Durkheim: eerste hoogleraar sociologie
Het sociale als eigensoortige werkelijkheid: door de interactie tussen
individuen ontstaat een eigen werkelijkheid. Hetzelfde geldt voor een land:
cultuur.
Cultuur veranderd naarmate er bijvoorbeeld migratieprocessen plaatsvinden of
gebeurtenissen die het land beïnvloeden, zoals: natuurramppen, aanslagen,
recessie of de politiek. Dit zijn voorbeelden van sociale werkelijkheden die
mensen met elkaar creëren en af en toe gestimuleerd worden door bewegingen
van buitenaf.
- Sociale voorwaarden voor individualisme: individualisme kan een probleem
zijn. Dit kan in de hand gewerkt worden door bijvoorbeeld arbeidsdeling: maakt
het mogelijk dat mensen zich onafhankelijker gaan gedragen.
Een ander ingrediënt is dat de staat een deel van de zorg op zich neemt wat
maakt dat individuen niet meer aangewezen worden op de mensen in hun
directe omgeving (belangrijke factor in individualisering). Dat maakt dat mensen
zich veel minder aantrekken van wat er in hun directe omgeving gebeurt.
Van individualisering kan worden gesproken wanneer er een tendens is dat
mensen zich bij belangrijke keuzes in hun leven minder laten leiden door druk
, vanuit hun directe sociale omgeving (gezin en familie, buren en lokale
gemeenschap) en minder gebonden raken aan vaste sociale kaders (zoals
bijvoorbeeld kerk of politieke partij).
Weber
- Waardevrijheid: sociologen dienen afstand in acht te nemen ten opzichte van
diverse waarden en belangen, inclusief die van henzelf. Hun uitspraken dienen
niet de directe weerspiegeling van de waarden en belangen van één bepaalde
groep te zijn.
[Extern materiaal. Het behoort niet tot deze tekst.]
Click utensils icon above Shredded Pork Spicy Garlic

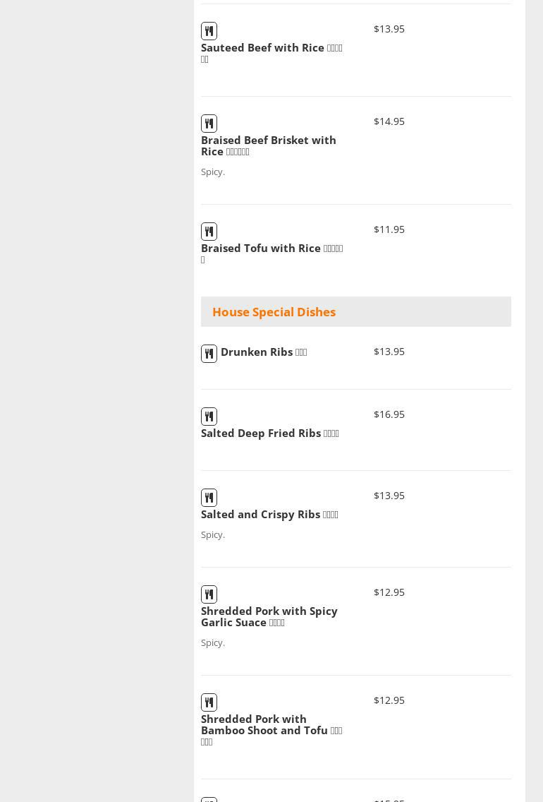[x=209, y=594]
Zij moeten openstaan voor ‘vijandige informatie’, voor feiten die
niet stroken met wat zij hoopten of verwachten. Maar ook voor onverschilligheid
en schijnobjectiviteit moeten sociologen waken.
Voorbeeld: iemand die onderzoek doet naar pestgedrag en vroeger zelf erg is
gepest, maakt dat de betrokkenheid veel groter is. Het wordt moeilijker om
neutraal naar je onderzoek te kijken.
- Sociaal handelen: alle gedragingen waarin mensen zich tot elkaar verhouden:
hoe mensen hun fysiologische behoeften bevredigen zoals bijvoorbeeld eten en
slapen.
Ontstaan sociologie (grondlegger Auguste Comte 1758 – 1857)
- Socius (Latijn): ‘vriend’
- Logus (Grieks): ‘studie’
- Vrienden studie: de manier waarop mensen met elkaar samenleven
- Gericht op interactie (sociaal handelen)
Definitie sociologie: de studie van sociale netwerken.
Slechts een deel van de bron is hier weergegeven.